I have a plan to use distributed TensorFlow, and I saw TensorFlow can use GPUs for training and testing. In a cluster environment, each machine could have 0 or 1 or more GPUs, and I want to run my TensorFlow graph into GPUs on as many machines as possible.
I found that when running tf.Session()
TensorFlow gives information about GPU in the log messages like below:
I tensorflow/core/common_runtime/gpu/gpu_init.cc:126] DMA: 0
I tensorflow/core/common_runtime/gpu/gpu_init.cc:136] 0: Y
I tensorflow/core/common_runtime/gpu/gpu_device.cc:838] Creating TensorFlow device (/gpu:0) -> (device: 0, name: GeForce GTX 1080, pci bus id: 0000:01:00.0)
My question is how do I get information about current available GPU from TensorFlow? I can get loaded GPU information from the log, but I want to do it in a more sophisticated, programmatic way. I also could restrict GPUs intentionally using the CUDA_VISIBLE_DEVICES environment variable, so I don't want to know a way of getting GPU information from OS kernel.
In short, I want a function like tf.get_available_gpus()
that will return ['/gpu:0', '/gpu:1']
if there are two GPUs available in the machine.
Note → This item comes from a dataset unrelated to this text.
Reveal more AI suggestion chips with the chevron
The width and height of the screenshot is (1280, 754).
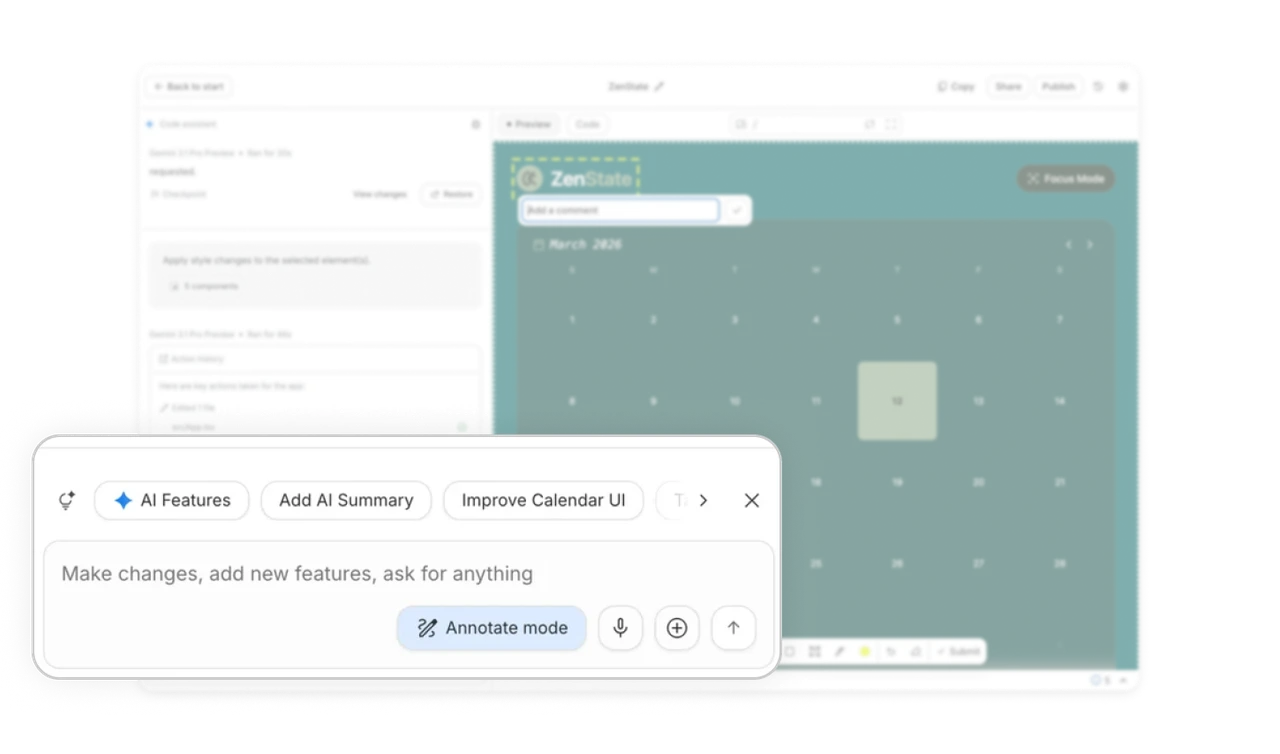[x=703, y=500]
How can I implement this?
There is an undocumented method called device_lib.list_local_devices()
that enables you to list the devices available in the local process. (N.B. As an undocumented method, this is subject to backwards incompatible changes.) The function returns a list of DeviceAttributes
protocol buffer objects. You can extract a list of string device names for the GPU devices as follows:
from tensorflow.python.client import device_lib
def get_available_gpus():
local_device_protos = device_lib.list_local_devices()
return [x.name for x in local_device_protos if x.device_type == 'GPU']
Note that (at least up to TensorFlow 1.4), calling device_lib.list_local_devices()
will run some initialization code that, by default, will allocate all of the GPU memory on all of the devices (GitHub issue). To avoid this, first create a session with an explicitly small per_process_gpu_fraction
, or allow_growth=True
, to prevent all of the memory being allocated. See this question for more details.